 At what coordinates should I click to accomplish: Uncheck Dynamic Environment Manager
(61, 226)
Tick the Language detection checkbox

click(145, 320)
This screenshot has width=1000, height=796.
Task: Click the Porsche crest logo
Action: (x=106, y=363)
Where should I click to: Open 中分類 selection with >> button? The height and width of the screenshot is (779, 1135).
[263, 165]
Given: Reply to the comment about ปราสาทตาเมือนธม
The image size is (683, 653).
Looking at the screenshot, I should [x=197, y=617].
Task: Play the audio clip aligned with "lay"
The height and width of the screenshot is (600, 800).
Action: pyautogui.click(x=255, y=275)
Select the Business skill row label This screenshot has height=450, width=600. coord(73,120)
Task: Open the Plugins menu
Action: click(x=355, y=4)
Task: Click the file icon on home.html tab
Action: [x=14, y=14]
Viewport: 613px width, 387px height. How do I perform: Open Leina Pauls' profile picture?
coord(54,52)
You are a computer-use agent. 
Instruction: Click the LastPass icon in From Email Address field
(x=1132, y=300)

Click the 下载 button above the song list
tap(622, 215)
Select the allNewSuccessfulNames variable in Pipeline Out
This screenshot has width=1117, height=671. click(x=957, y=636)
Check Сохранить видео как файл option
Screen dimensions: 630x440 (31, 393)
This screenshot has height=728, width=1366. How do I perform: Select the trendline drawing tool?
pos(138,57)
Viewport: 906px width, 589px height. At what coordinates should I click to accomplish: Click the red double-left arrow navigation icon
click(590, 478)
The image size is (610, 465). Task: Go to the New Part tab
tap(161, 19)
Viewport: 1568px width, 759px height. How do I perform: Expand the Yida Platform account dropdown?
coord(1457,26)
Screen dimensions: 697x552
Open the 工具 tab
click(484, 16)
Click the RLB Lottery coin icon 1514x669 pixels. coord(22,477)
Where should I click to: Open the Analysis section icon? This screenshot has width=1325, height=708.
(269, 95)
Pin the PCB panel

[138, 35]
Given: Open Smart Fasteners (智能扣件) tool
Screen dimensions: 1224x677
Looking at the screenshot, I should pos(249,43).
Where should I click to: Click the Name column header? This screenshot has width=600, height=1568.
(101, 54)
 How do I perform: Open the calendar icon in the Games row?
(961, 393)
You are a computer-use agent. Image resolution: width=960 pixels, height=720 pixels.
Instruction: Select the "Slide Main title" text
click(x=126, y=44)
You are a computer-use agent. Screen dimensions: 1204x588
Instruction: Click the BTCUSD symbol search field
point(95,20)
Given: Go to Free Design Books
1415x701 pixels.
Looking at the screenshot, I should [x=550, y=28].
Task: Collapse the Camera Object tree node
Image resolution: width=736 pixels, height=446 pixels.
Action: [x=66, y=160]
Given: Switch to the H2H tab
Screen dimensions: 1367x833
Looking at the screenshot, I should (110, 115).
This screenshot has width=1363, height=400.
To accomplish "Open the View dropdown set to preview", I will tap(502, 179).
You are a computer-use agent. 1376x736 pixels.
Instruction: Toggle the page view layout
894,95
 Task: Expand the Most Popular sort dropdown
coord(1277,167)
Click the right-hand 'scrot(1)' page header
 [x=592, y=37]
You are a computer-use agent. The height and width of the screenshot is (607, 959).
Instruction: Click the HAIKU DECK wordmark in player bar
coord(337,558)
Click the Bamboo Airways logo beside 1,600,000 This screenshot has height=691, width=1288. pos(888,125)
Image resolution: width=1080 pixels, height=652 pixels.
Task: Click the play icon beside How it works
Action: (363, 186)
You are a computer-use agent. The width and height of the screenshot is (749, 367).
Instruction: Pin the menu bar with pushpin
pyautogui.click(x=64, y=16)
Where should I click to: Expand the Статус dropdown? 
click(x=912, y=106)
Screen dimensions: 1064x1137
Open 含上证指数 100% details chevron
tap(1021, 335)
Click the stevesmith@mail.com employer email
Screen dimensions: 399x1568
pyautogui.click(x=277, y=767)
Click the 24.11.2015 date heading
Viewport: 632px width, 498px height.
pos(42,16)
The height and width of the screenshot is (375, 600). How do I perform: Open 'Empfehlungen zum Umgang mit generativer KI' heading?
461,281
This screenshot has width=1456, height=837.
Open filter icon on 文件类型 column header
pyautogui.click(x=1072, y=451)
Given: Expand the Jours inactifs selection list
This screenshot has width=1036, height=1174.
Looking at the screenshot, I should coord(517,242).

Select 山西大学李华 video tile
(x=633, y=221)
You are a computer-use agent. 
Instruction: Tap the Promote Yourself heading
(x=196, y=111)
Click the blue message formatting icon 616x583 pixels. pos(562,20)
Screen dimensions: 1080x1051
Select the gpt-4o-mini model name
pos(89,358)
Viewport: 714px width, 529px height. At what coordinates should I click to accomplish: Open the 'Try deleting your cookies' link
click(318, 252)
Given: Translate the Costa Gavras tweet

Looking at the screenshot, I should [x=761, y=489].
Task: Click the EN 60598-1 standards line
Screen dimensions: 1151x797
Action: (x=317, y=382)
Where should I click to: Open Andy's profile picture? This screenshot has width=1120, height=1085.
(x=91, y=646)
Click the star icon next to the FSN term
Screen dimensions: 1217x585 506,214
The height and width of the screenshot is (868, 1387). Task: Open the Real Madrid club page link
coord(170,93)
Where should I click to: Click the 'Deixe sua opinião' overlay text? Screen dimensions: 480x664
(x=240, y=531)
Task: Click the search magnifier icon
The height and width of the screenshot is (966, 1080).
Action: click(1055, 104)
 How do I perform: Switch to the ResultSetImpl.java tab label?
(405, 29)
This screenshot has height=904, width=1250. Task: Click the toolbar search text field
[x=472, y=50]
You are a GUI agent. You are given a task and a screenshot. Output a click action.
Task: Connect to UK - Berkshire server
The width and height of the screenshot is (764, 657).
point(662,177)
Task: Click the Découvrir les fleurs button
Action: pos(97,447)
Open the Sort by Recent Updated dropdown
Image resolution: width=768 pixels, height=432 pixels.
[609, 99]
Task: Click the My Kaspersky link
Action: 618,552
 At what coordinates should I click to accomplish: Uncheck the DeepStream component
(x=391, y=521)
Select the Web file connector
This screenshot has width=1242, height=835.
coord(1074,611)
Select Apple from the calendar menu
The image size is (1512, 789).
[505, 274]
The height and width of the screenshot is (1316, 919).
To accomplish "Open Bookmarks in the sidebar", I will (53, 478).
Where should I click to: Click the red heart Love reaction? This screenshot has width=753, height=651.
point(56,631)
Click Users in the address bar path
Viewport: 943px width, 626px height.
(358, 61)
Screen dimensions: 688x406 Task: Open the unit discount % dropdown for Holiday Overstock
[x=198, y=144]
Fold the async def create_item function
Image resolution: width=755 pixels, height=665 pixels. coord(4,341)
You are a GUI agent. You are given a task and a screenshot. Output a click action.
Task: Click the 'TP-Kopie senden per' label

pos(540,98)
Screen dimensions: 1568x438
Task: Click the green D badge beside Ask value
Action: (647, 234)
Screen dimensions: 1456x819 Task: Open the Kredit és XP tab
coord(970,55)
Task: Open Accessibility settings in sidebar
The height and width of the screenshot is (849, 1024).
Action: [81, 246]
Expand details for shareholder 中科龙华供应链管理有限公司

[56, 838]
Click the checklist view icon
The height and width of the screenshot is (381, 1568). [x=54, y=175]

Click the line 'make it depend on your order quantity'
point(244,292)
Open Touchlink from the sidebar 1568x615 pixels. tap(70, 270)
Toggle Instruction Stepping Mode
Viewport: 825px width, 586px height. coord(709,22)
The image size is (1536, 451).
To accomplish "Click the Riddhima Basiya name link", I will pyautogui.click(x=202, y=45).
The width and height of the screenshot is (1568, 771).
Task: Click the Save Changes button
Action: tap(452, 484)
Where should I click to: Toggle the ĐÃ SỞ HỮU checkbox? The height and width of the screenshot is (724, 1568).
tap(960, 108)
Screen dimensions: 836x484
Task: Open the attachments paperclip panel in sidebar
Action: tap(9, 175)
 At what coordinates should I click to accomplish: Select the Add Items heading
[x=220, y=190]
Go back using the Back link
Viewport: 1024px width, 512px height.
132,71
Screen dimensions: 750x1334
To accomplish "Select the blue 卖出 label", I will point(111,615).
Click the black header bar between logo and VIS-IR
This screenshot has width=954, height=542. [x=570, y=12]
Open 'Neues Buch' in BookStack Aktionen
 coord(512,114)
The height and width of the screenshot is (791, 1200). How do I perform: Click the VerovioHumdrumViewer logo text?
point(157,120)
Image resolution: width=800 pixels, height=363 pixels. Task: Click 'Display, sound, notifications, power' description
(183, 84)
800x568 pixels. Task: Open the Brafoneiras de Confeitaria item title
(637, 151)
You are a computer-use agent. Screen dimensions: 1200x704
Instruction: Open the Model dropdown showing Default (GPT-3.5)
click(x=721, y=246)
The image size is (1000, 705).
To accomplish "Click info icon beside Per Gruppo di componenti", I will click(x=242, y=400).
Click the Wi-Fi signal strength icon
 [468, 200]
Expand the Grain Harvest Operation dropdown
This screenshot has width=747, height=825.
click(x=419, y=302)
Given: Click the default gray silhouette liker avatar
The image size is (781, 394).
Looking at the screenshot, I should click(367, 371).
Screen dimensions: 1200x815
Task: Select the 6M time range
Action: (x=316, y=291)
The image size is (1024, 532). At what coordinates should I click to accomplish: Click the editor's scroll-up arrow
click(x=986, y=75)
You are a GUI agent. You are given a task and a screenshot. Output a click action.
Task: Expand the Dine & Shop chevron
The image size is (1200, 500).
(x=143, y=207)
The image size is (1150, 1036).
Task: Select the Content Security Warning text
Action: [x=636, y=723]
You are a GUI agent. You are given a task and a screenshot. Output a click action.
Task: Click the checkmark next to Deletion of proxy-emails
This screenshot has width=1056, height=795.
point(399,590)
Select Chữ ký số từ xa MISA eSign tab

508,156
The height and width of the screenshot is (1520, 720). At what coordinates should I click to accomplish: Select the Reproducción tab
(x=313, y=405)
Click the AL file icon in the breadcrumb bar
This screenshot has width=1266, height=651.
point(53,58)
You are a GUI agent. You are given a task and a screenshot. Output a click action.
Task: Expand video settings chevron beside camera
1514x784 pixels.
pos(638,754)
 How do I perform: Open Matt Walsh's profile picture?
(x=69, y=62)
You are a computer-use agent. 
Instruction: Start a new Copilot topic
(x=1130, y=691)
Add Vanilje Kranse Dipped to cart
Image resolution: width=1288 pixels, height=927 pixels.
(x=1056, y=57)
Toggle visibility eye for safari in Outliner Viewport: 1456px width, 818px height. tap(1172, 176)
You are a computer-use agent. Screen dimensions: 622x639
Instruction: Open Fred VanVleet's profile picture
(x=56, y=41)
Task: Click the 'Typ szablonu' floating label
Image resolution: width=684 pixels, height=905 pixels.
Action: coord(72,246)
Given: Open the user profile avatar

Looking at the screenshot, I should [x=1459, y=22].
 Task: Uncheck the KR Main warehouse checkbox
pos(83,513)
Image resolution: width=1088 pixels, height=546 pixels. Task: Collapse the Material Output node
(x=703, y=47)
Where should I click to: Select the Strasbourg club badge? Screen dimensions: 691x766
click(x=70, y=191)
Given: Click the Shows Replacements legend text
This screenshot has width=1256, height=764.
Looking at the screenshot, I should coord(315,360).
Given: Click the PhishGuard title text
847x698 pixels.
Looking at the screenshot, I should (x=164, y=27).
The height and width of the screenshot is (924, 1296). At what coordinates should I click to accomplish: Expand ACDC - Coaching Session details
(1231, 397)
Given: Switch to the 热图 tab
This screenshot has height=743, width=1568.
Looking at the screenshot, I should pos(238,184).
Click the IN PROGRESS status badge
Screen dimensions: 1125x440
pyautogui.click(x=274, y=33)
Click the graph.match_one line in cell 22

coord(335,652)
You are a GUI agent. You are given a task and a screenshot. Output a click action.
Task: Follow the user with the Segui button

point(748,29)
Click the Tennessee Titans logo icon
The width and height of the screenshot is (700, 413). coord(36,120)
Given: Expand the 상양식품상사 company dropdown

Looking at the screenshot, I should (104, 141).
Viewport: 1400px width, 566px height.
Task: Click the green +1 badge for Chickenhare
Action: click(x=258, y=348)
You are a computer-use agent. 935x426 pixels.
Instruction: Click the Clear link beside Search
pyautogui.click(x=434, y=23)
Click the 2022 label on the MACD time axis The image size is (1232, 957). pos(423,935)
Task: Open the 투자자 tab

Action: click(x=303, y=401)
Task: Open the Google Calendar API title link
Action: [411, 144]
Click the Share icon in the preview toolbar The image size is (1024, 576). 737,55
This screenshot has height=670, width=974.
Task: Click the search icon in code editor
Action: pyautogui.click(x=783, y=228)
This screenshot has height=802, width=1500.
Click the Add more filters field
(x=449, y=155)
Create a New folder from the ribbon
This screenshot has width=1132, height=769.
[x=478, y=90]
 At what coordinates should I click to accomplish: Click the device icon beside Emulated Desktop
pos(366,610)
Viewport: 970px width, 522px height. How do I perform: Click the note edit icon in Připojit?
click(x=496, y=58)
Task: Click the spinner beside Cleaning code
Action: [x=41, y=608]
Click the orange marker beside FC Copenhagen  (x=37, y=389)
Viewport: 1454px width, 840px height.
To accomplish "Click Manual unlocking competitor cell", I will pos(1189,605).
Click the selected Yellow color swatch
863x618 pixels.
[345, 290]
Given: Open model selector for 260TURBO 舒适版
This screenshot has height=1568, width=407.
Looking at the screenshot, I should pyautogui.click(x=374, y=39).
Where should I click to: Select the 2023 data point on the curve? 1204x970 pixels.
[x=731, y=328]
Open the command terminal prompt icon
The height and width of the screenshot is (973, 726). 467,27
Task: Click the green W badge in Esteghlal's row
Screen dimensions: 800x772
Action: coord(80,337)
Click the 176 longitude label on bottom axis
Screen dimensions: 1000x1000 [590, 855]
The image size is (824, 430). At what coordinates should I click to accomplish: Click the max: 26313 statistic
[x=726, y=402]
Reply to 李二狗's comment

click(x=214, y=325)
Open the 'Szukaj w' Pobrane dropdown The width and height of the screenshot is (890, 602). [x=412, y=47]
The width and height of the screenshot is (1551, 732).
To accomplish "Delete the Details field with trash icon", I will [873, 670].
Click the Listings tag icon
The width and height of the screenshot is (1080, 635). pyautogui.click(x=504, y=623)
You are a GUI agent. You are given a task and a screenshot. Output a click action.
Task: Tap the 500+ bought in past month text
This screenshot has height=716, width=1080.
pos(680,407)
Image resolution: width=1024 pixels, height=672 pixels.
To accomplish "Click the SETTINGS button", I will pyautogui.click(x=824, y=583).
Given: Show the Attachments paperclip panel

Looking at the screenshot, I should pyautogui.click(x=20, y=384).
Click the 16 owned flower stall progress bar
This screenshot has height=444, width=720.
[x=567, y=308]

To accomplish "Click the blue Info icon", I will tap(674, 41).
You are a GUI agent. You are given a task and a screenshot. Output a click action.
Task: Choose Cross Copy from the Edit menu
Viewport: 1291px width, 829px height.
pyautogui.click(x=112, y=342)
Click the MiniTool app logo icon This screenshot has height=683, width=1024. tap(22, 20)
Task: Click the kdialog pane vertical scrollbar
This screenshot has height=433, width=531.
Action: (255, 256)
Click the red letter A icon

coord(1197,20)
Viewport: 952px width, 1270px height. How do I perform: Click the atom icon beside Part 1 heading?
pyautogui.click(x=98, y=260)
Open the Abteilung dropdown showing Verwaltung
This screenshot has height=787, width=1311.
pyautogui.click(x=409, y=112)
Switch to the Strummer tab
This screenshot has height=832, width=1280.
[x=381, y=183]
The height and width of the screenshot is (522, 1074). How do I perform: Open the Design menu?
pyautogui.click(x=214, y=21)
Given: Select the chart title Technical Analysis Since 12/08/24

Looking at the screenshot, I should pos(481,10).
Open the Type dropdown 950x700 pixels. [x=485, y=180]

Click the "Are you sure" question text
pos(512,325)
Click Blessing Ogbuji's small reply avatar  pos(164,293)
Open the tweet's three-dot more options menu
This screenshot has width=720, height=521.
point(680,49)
══════
Among the lines above, find those containing the word "computer" and copy each.

You are a computer-use agent. 
You are a computer-use agent. Image resolution: width=960 pixels, height=720 pixels.
You are a computer-use agent. Screen dimensions: 1204x588
You are a computer-use agent. 1376x736 pixels.
You are a computer-use agent. The height and width of the screenshot is (607, 959).
You are a computer-use agent. The width and height of the screenshot is (749, 367).
You are a computer-use agent. 
You are a computer-use agent. Screen dimensions: 1200x704
You are a computer-use agent. 
You are a computer-use agent. Screen dimensions: 622x639
You are a computer-use agent. 935x426 pixels.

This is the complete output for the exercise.